Vestas, the world's leading supplier of wind turbines, canceled its 2020 financial guidance on Tuesday, saying the coronavirus pandemic is driving too much uncertainty to produce reliable numbers.
The first quarter of 2020 played out more or less to expectations, Vestas said, but beyond that, the Danish company cannot make useful forecasts.
“The situation changes daily, and my colleagues’ ability to adapt [rapidly] and follow our extensive safety measures [has] been key to keeping performance in the first quarter in line with expectations,” said Henrik Andersen, group president and CEO of Vestas. “Unfortunately, the pandemic continues to spread, and with no clear prognosis on when key wind markets such as the U.S., Brazil and India will recover, we are suspending our guidance due to the poor visibility for the remainder of the year."
Vestas said it will give updated guidance for the year only when it believes it can do so with some degree of certainty. The company's first-quarter financial results are due May 5.
Vestas took in 3.3 gigawatts of orders during Q1 and could potentially meet its financial targets for the period, the company said. Orders came from China, Sweden, Poland and the U.S., among other markets.
Fellow major European turbine supplier Siemens Gamesa has similarly been logging healthy orders in Q1, including 342 megawatts for a German offshore wind project. But both companies have been forced to shut down factories in China and Europe as a result of the novel coronavirus, including the temporary closure of Siemens Gamesa's giant offshore blade factory in Hull, U.K., while it put social distancing markers on the plant floor and adjusted shift patterns.
The union representing workers at the plant argued it should not have reopened while the rest of the country is in lockdown.
“We want to discuss with the company whether the production of blades is an ‘essential’ industry at this time. If it is not, we would want our members furloughed on full pay,” said Simon Coop, regional representative for the labor organization Unite.
Making up for wind's manufacturing shortfall
Turbine orders for projects being delivered in 2022 are one thing, but manufacturing and delivering existing orders right now is another.

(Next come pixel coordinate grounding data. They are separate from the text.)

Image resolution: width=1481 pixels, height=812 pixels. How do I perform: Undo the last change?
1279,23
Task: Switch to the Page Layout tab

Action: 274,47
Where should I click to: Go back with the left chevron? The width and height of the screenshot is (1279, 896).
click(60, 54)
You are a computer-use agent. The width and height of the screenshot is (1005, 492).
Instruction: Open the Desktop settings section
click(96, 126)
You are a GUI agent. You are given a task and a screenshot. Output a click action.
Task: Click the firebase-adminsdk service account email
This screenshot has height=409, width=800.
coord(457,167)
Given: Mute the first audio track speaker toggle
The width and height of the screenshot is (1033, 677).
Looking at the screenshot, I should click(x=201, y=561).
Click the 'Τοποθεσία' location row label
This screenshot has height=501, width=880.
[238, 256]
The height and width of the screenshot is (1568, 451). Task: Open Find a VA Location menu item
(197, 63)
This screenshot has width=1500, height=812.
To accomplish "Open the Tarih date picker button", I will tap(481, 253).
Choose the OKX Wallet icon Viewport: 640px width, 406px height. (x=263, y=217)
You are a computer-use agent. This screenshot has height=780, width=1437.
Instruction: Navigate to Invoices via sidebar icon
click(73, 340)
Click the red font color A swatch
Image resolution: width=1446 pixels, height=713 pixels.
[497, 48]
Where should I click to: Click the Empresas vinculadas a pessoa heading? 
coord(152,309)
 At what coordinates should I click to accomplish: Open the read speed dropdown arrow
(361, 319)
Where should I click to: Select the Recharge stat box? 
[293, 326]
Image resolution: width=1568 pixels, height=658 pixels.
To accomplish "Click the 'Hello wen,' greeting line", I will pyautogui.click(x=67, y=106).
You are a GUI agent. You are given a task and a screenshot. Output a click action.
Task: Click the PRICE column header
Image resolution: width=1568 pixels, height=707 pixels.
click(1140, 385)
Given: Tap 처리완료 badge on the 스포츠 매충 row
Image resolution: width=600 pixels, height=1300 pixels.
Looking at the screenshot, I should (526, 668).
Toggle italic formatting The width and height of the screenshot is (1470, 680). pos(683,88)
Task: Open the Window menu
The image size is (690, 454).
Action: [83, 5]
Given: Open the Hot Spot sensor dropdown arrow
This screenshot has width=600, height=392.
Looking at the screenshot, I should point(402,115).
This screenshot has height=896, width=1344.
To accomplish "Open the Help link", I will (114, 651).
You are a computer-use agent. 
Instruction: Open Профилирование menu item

Vestas said its manufacturing operations in China are now running as normal. The epicenter of the pandemic has shifted from China to Europe and the U.S.; Vestas said it can now offset some of the slowdown from production in Europe using its Chinese facilities.
Some factories in China could add more shifts, potentially even running 24/7, in order to make up for lost time. But there's a limit to how much downtime can easily be offset, said Shashi Barla, Wood Mackenzie’s principal analyst for wind technology and supply chain, in a research note published on April 7.
“The coronavirus has jeopardized approximately 10 to 15 percent of production volumes in China, Spain and Italy,” Barla wrote. “Just over $6 billion worth of turbines and component supply production is already jeopardized in Q1 2020. The coronavirus impact could worsen this if facilities continue to face delays in resuming production."
WoodMac lowered its 2020 global wind forecast by 4.9 gigawatts due to the pandemic.
There is better news for the wind manufacturing sector looking further into the future. Wood Mackenzie’s outlook for the turbine supply chain is a positive one in the long term. By 2028, the market for blades, towers, gearboxes and other components will be worth $67 billion. The primary drivers are higher average turbine prices and 20 percent growth in the offshore wind sector.
Murky short-term investment outlook
Even if the wind sector is able to offset the worst impacts of the coronavirus on manufacturing, there remain question marks over project financing. Vattenfall pulled out of this month’s Dutch offshore wind tender, saying it preferred to focus on its existing pipeline under the current circumstances.
Trade body WindEurope tracked €19 billion ($20.4 billion) of investment in new wind projects on the continent in 2019, according to its annual financing report released Tuesday.
Short-term forecasts are currently nearly impossible to generate. But, with wind a central part of the European Commission’s outline plan to be net-zero by 2050, there is cause for longer-term certainty to strengthen.
“We have yet to see the scale of COVID-19’s impact on wind energy investments,” said WindEurope CEO Giles Dickson. “But our message to investors and policymakers is clear: Renewable energies and the European Green Deal are the motors for Europe’s recovery. They create growth. They secure jobs. They’re key to our technological leadership towards a climate-neutral economy.”
The European Commission estimates 230 to 450 gigawatts of offshore wind will be needed to achieve carbon-neutrality.